Work instructions
Recast all of the material below as a Markdown table with the columns "No." and "Text", one numbered row per line, skipping blank lines and leaving the pictures out.

Supplied records
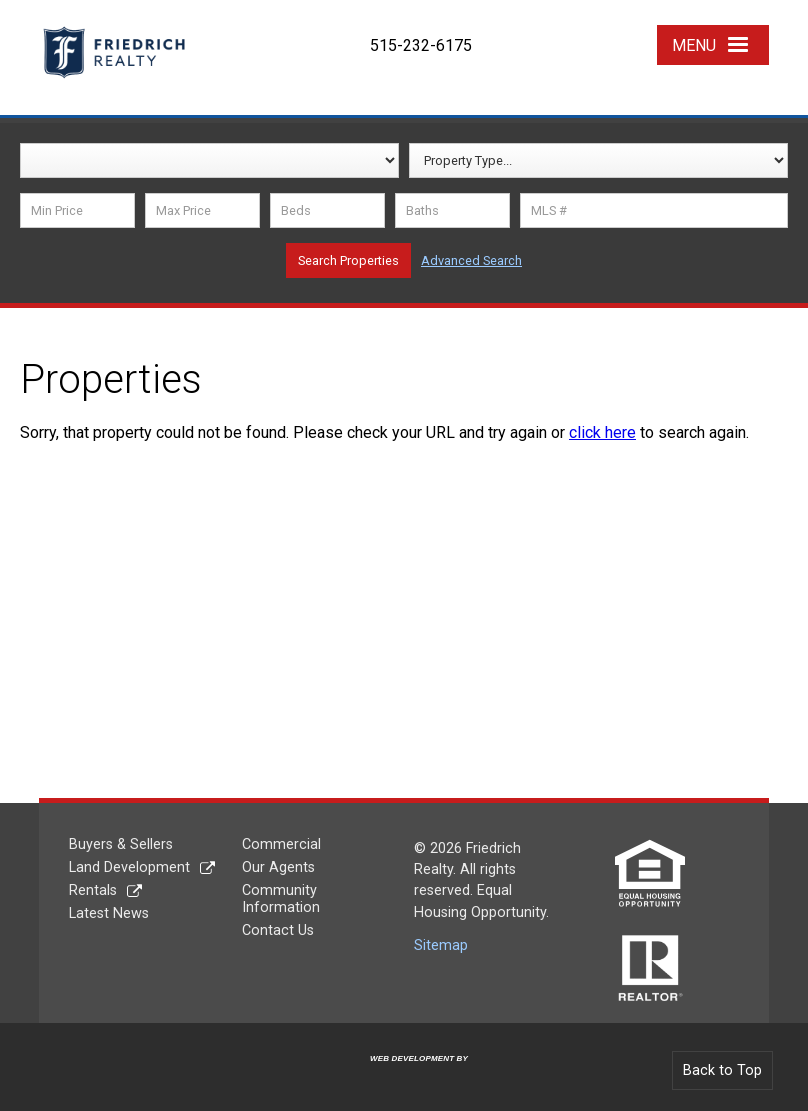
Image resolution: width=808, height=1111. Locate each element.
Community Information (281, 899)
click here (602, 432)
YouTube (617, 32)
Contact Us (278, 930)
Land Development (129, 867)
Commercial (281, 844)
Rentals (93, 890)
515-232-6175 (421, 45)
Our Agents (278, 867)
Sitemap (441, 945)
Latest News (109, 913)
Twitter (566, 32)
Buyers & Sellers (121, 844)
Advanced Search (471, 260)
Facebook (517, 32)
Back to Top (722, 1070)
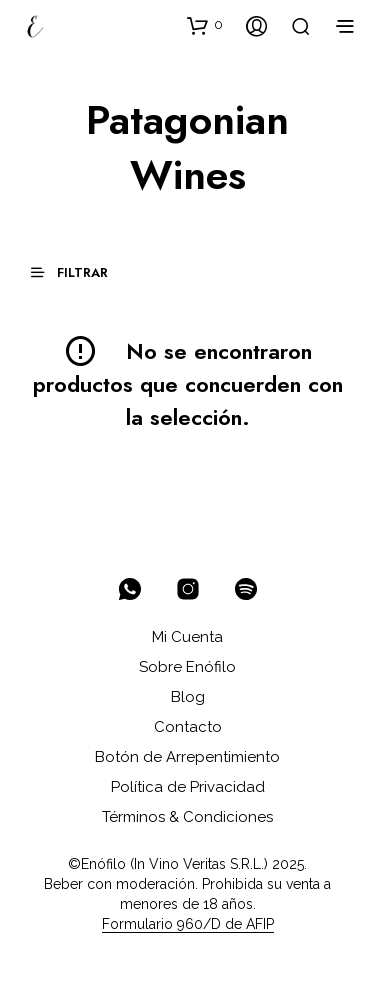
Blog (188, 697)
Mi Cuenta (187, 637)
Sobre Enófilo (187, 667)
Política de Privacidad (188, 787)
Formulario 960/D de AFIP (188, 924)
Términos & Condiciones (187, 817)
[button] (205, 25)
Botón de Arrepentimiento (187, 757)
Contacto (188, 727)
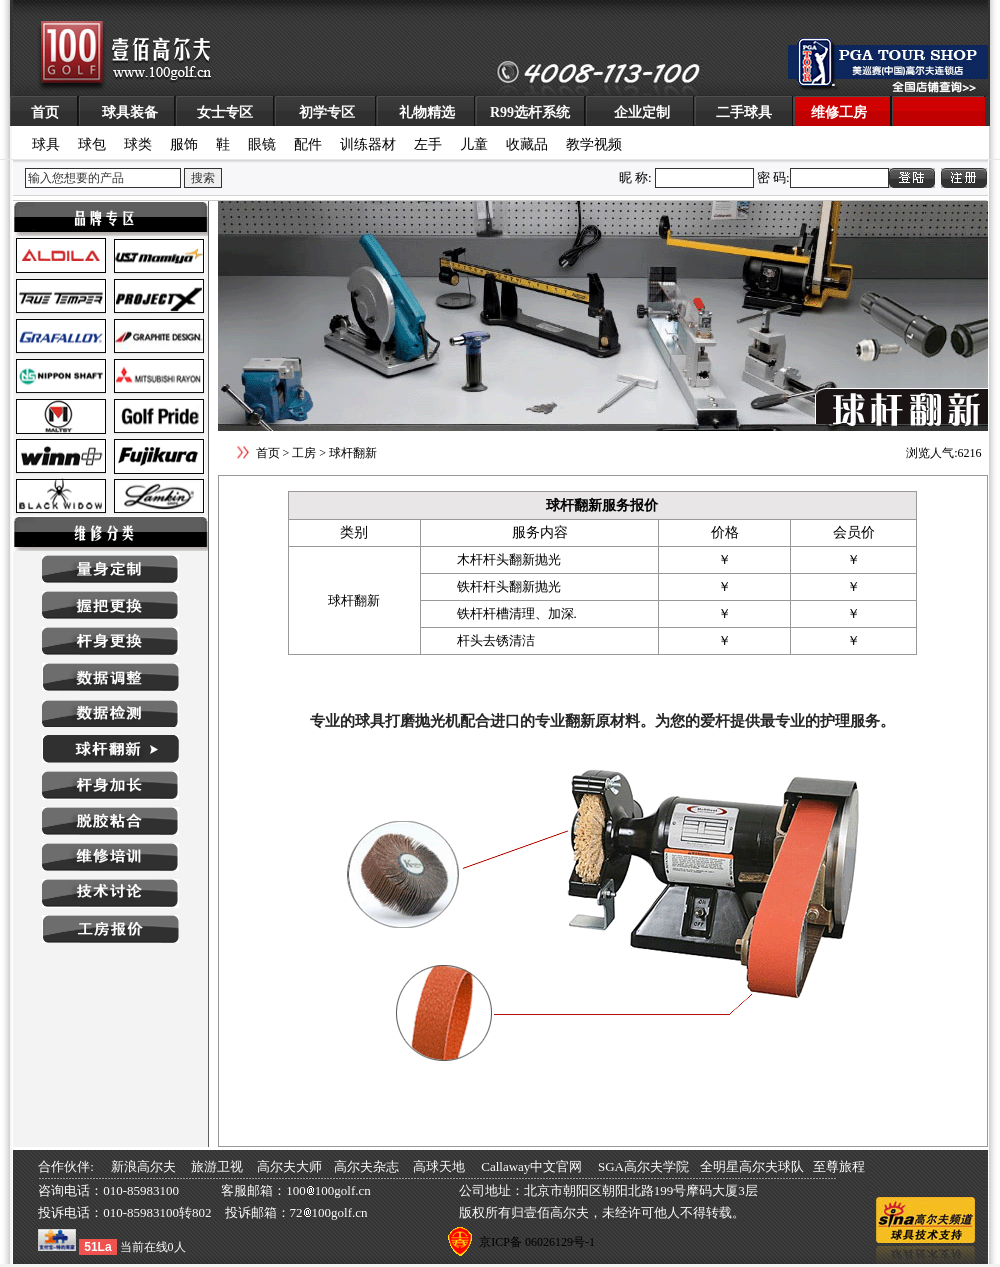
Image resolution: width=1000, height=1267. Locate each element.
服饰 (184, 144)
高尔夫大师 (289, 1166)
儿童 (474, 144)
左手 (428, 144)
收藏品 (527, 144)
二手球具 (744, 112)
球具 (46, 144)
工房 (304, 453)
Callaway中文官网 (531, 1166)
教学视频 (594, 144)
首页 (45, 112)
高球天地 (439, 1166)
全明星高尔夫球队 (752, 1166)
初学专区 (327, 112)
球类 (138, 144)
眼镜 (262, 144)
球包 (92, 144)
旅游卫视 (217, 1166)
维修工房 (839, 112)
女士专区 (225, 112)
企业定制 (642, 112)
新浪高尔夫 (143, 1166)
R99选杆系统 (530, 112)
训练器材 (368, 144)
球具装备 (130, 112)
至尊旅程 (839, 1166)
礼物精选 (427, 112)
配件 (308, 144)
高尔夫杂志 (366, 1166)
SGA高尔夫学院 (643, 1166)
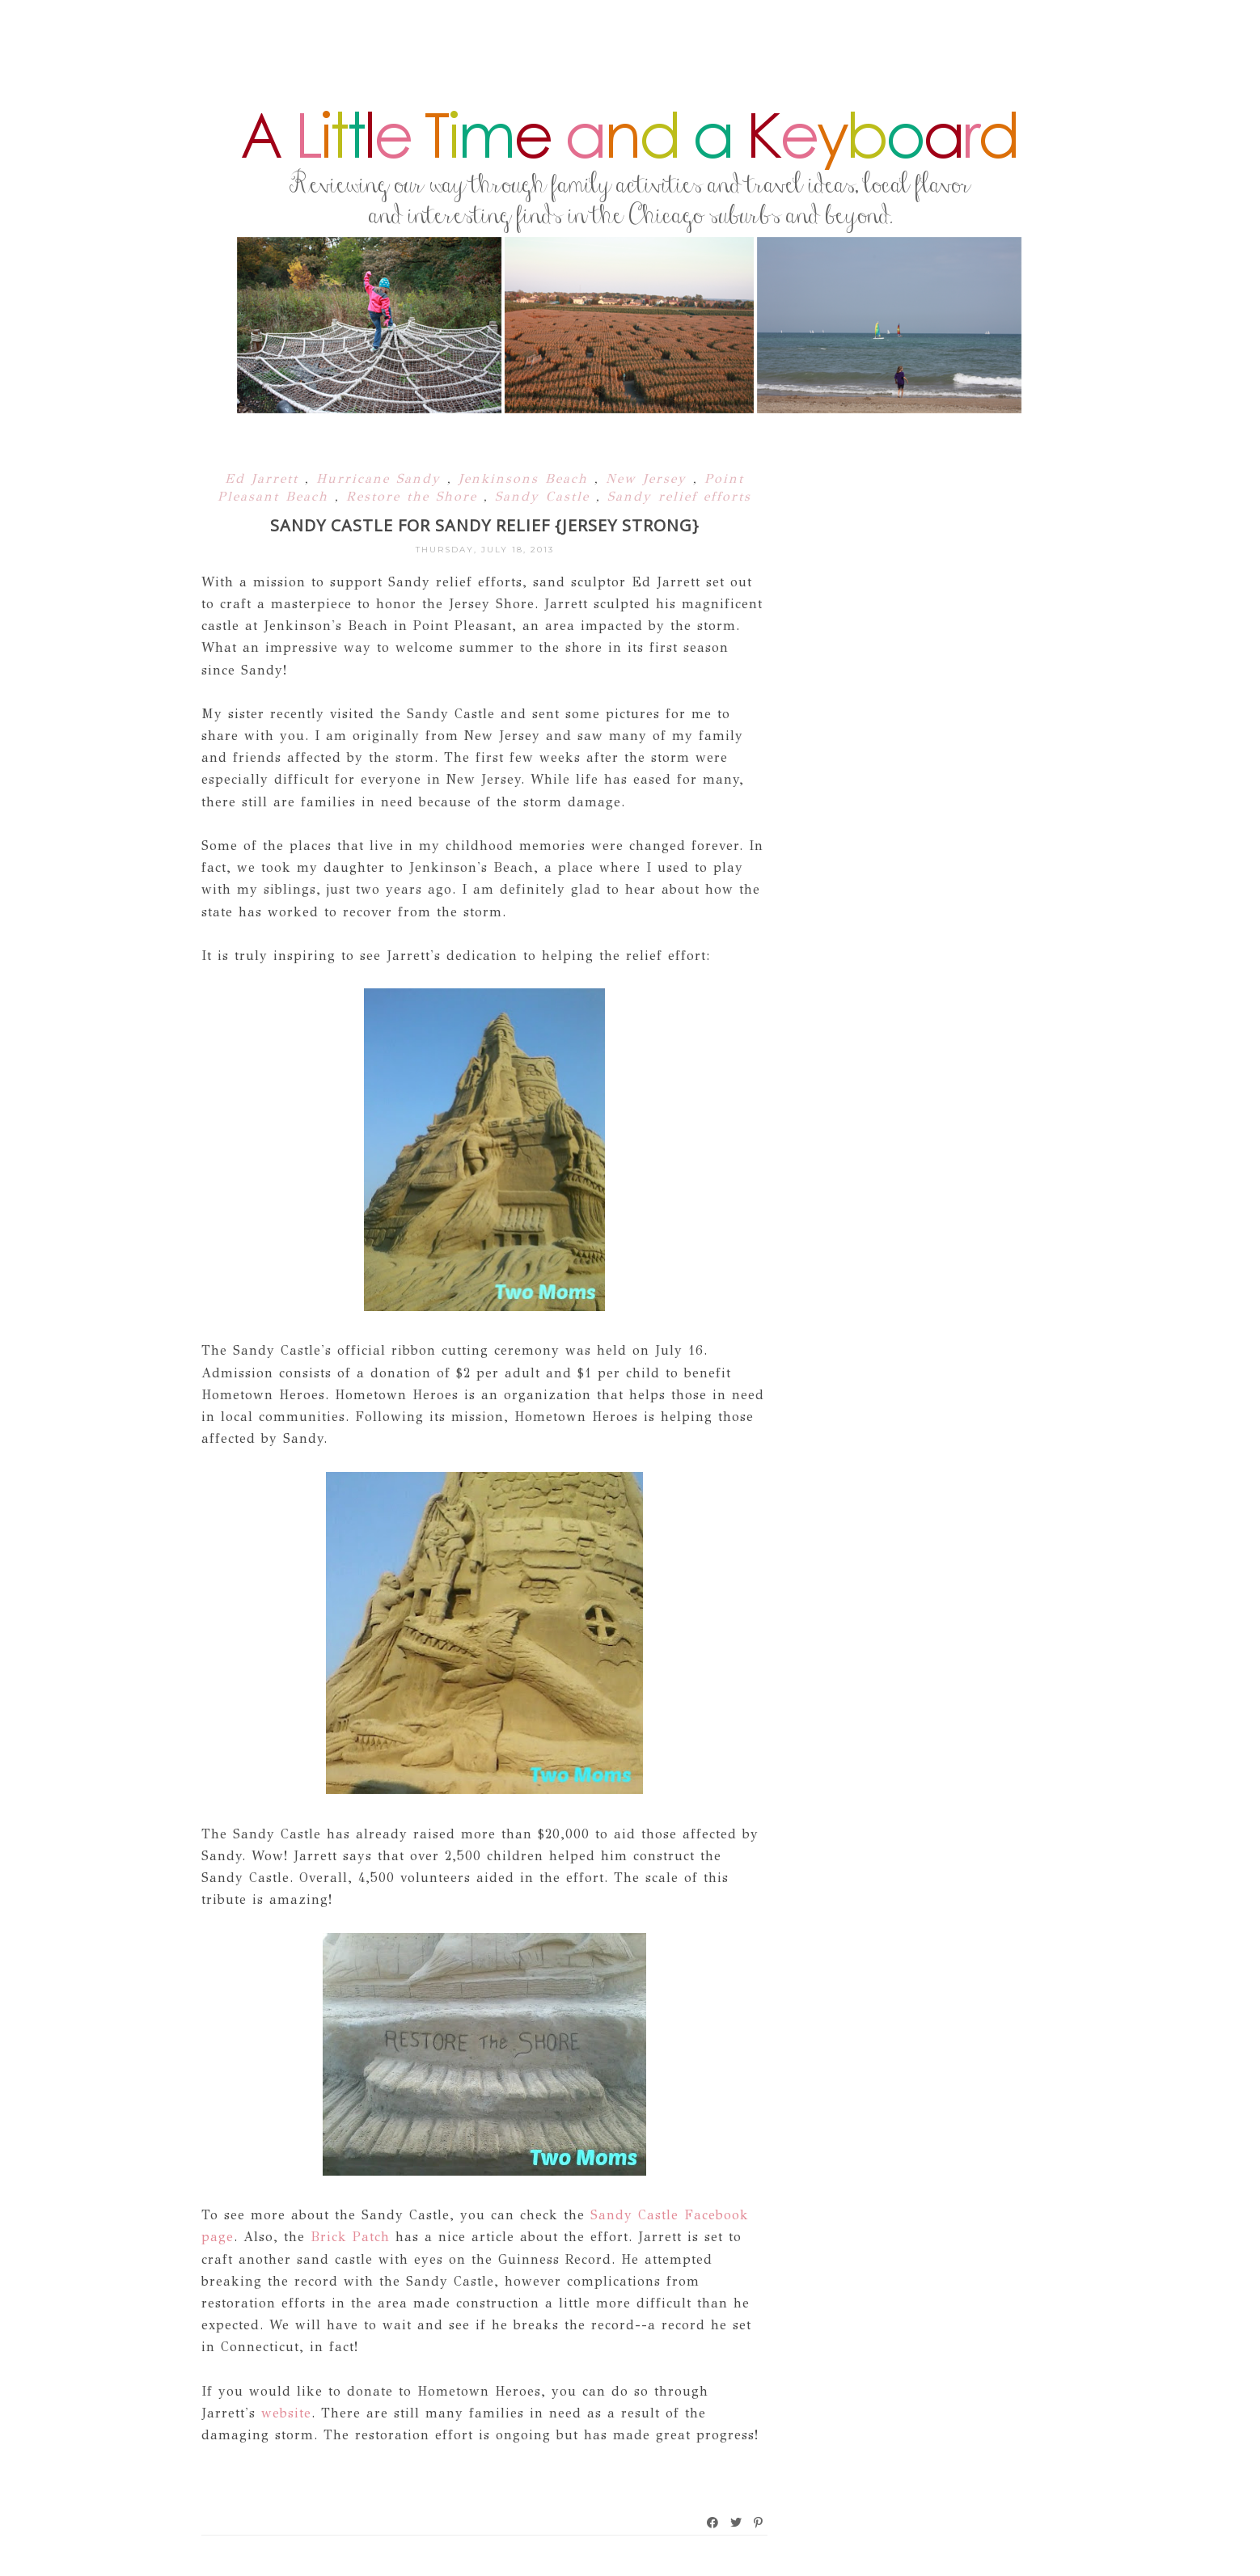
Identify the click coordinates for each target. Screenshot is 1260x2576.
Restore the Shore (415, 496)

Solved problem
| No. | Text |
|---|---|
| 1 | Image resolution: width=808, height=1111. Locate each element. |
| 2 | Community Information (281, 899) |
| 3 | click here (602, 432) |
| 4 | YouTube (617, 32) |
| 5 | Contact Us (278, 930) |
| 6 | Land Development (129, 867) |
| 7 | Commercial (281, 844) |
| 8 | Rentals (93, 890) |
| 9 | 515-232-6175 (421, 45) |
| 10 | Our Agents (278, 867) |
| 11 | Sitemap (441, 945) |
| 12 | Latest News (109, 913) |
| 13 | Twitter (566, 32) |
| 14 | Buyers & Sellers (121, 844) |
| 15 | Advanced Search (471, 260) |
| 16 | Facebook (517, 32) |
| 17 | Back to Top (722, 1070) |
| 18 | Blog (188, 697) |
| 19 | Mi Cuenta (187, 637) |
| 20 | Sobre Enófilo (187, 667) |
| 21 | Política de Privacidad (188, 787) |
| 22 | Formulario 960/D de AFIP (188, 924) |
| 23 | Términos & Condiciones (187, 817) |
| 24 | [button] (205, 25) |
| 25 | Botón de Arrepentimiento (187, 757) |
| 26 | Contacto (188, 727) |
| 27 | Image resolution: width=1000, height=1267. Locate each element. |
| 28 | 服饰 (184, 144) |
| 29 | 高尔夫大师 (289, 1166) |
| 30 | 儿童 (474, 144) |
| 31 | 左手 (428, 144) |
| 32 | 收藏品 (527, 144) |
| 33 | 二手球具 (744, 112) |
| 34 | 球具 (46, 144) |
| 35 | 工房 (304, 453) |
| 36 | Callaway中文官网 (531, 1166) |
| 37 | 教学视频 (594, 144) |
| 38 | 首页 (45, 112) |
| 39 | 高球天地 (439, 1166) |
| 40 | 全明星高尔夫球队 (752, 1166) |
| 41 | 初学专区 (327, 112) |
| 42 | 球类 (138, 144) |
| 43 | 眼镜 (262, 144) |
| 44 | 球包 (92, 144) |
| 45 | 旅游卫视 (217, 1166) |
| 46 | 维修工房 (839, 112) |
| 47 | 女士专区 (225, 112) |
| 48 | 企业定制 (642, 112) |
| 49 | 新浪高尔夫 (143, 1166) |
| 50 | R99选杆系统 (530, 112) |
| 51 | 训练器材 (368, 144) |
| 52 | 球具装备 (130, 112) |
| 53 | 至尊旅程 (839, 1166) |
| 54 | 礼物精选 (427, 112) |
| 55 | 配件 (308, 144) |
| 56 | 高尔夫杂志 (366, 1166) |
| 57 | SGA高尔夫学院 (643, 1166) |
| 58 | Identify the click coordinates for each target. Screenshot is 1260x2576. |
| 59 | Restore the Shore (415, 496) |